=== Begin Enclosure ===
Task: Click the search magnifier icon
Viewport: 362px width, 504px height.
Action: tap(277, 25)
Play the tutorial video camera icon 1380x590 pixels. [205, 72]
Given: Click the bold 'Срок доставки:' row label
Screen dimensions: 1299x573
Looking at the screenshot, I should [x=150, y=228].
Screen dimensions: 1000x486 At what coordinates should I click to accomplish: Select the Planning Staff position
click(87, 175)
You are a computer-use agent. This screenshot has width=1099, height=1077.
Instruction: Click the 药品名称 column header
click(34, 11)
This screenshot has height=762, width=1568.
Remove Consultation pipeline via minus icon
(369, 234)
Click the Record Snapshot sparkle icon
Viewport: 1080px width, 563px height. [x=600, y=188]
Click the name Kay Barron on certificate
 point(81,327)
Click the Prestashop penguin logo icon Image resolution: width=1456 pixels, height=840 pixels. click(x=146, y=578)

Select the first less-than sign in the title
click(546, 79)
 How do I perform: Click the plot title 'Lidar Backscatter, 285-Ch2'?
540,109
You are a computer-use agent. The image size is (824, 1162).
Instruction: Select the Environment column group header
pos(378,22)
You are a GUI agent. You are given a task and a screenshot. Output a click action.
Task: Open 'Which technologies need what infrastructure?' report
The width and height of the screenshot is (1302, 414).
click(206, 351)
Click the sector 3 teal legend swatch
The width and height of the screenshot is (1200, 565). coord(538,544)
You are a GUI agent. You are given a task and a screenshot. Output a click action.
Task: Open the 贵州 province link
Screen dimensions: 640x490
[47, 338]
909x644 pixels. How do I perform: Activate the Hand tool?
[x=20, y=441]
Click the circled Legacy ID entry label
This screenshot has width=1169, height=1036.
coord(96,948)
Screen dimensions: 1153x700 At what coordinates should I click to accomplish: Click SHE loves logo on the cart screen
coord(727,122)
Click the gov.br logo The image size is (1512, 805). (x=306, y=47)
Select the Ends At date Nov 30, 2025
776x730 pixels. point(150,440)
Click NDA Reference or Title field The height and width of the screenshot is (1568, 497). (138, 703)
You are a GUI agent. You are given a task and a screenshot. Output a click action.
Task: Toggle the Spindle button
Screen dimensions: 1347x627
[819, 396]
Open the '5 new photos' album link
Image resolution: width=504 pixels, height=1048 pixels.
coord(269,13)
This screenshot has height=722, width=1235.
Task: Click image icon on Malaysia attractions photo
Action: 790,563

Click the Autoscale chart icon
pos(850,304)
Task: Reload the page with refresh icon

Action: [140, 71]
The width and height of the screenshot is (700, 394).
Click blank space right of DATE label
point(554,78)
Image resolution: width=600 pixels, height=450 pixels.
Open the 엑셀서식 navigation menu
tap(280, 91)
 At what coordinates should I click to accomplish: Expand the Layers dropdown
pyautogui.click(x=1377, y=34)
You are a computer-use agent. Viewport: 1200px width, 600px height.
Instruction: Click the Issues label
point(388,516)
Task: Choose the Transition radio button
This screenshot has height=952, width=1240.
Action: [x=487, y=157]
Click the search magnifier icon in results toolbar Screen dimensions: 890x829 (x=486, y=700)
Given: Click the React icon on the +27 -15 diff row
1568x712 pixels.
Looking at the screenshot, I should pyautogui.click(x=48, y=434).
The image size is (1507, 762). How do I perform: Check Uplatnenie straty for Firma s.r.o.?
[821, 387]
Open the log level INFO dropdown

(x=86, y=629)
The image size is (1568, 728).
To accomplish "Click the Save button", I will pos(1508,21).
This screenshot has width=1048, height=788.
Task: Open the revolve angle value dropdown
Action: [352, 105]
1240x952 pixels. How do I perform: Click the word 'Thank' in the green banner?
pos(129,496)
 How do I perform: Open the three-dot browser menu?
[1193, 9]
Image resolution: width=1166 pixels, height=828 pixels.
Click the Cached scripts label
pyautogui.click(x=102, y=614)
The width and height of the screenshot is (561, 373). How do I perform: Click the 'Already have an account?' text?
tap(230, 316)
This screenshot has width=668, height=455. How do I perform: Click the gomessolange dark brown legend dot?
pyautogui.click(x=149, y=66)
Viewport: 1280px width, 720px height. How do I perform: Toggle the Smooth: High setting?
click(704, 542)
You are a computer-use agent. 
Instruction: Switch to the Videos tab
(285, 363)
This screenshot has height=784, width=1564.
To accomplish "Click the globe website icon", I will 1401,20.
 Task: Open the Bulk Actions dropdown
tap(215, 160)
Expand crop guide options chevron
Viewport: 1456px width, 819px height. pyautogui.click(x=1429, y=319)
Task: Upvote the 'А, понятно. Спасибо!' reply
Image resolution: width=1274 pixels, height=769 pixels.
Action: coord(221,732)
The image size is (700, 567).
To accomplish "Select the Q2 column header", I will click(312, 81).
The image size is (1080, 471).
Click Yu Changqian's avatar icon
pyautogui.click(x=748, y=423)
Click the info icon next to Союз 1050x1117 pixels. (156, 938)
=== End Enclosure ===
◆ PROBLEM DESCRIPTION
Each entry above must be repeated word for word.

◆ TASK RESPONSE
Task: Click the search magnifier icon
Viewport: 362px width, 504px height.
Action: tap(277, 25)
Play the tutorial video camera icon 1380x590 pixels. [205, 72]
Given: Click the bold 'Срок доставки:' row label
Screen dimensions: 1299x573
Looking at the screenshot, I should [x=150, y=228].
Screen dimensions: 1000x486 At what coordinates should I click to accomplish: Select the Planning Staff position
click(87, 175)
You are a computer-use agent. This screenshot has width=1099, height=1077.
Instruction: Click the 药品名称 column header
click(34, 11)
This screenshot has height=762, width=1568.
Remove Consultation pipeline via minus icon
(369, 234)
Click the Record Snapshot sparkle icon
Viewport: 1080px width, 563px height. [x=600, y=188]
Click the name Kay Barron on certificate
 point(81,327)
Click the Prestashop penguin logo icon Image resolution: width=1456 pixels, height=840 pixels. click(x=146, y=578)

Select the first less-than sign in the title
click(546, 79)
 How do I perform: Click the plot title 'Lidar Backscatter, 285-Ch2'?
540,109
You are a computer-use agent. The image size is (824, 1162).
Instruction: Select the Environment column group header
pos(378,22)
You are a GUI agent. You are given a task and a screenshot. Output a click action.
Task: Open 'Which technologies need what infrastructure?' report
The width and height of the screenshot is (1302, 414).
click(206, 351)
Click the sector 3 teal legend swatch
The width and height of the screenshot is (1200, 565). coord(538,544)
You are a GUI agent. You are given a task and a screenshot. Output a click action.
Task: Open the 贵州 province link
Screen dimensions: 640x490
[47, 338]
909x644 pixels. How do I perform: Activate the Hand tool?
[x=20, y=441]
Click the circled Legacy ID entry label
This screenshot has width=1169, height=1036.
coord(96,948)
Screen dimensions: 1153x700 At what coordinates should I click to accomplish: Click SHE loves logo on the cart screen
coord(727,122)
Click the gov.br logo The image size is (1512, 805). (x=306, y=47)
Select the Ends At date Nov 30, 2025
776x730 pixels. point(150,440)
Click NDA Reference or Title field The height and width of the screenshot is (1568, 497). (138, 703)
You are a GUI agent. You are given a task and a screenshot. Output a click action.
Task: Toggle the Spindle button
Screen dimensions: 1347x627
[819, 396]
Open the '5 new photos' album link
Image resolution: width=504 pixels, height=1048 pixels.
coord(269,13)
This screenshot has height=722, width=1235.
Task: Click image icon on Malaysia attractions photo
Action: 790,563

Click the Autoscale chart icon
pos(850,304)
Task: Reload the page with refresh icon

Action: [140, 71]
The width and height of the screenshot is (700, 394).
Click blank space right of DATE label
point(554,78)
Image resolution: width=600 pixels, height=450 pixels.
Open the 엑셀서식 navigation menu
tap(280, 91)
 At what coordinates should I click to accomplish: Expand the Layers dropdown
pyautogui.click(x=1377, y=34)
You are a computer-use agent. Viewport: 1200px width, 600px height.
Instruction: Click the Issues label
point(388,516)
Task: Choose the Transition radio button
This screenshot has height=952, width=1240.
Action: [x=487, y=157]
Click the search magnifier icon in results toolbar Screen dimensions: 890x829 (x=486, y=700)
Given: Click the React icon on the +27 -15 diff row
1568x712 pixels.
Looking at the screenshot, I should pyautogui.click(x=48, y=434).
The image size is (1507, 762). How do I perform: Check Uplatnenie straty for Firma s.r.o.?
[821, 387]
Open the log level INFO dropdown

(x=86, y=629)
The image size is (1568, 728).
To accomplish "Click the Save button", I will pos(1508,21).
This screenshot has width=1048, height=788.
Task: Open the revolve angle value dropdown
Action: [352, 105]
1240x952 pixels. How do I perform: Click the word 'Thank' in the green banner?
pos(129,496)
 How do I perform: Open the three-dot browser menu?
[1193, 9]
Image resolution: width=1166 pixels, height=828 pixels.
Click the Cached scripts label
pyautogui.click(x=102, y=614)
The width and height of the screenshot is (561, 373). How do I perform: Click the 'Already have an account?' text?
tap(230, 316)
This screenshot has width=668, height=455. How do I perform: Click the gomessolange dark brown legend dot?
pyautogui.click(x=149, y=66)
Viewport: 1280px width, 720px height. How do I perform: Toggle the Smooth: High setting?
click(704, 542)
You are a computer-use agent. 
Instruction: Switch to the Videos tab
(285, 363)
This screenshot has height=784, width=1564.
To accomplish "Click the globe website icon", I will 1401,20.
 Task: Open the Bulk Actions dropdown
tap(215, 160)
Expand crop guide options chevron
Viewport: 1456px width, 819px height. pyautogui.click(x=1429, y=319)
Task: Upvote the 'А, понятно. Спасибо!' reply
Image resolution: width=1274 pixels, height=769 pixels.
Action: coord(221,732)
The image size is (700, 567).
To accomplish "Select the Q2 column header", I will click(312, 81).
The image size is (1080, 471).
Click Yu Changqian's avatar icon
pyautogui.click(x=748, y=423)
Click the info icon next to Союз 1050x1117 pixels. (156, 938)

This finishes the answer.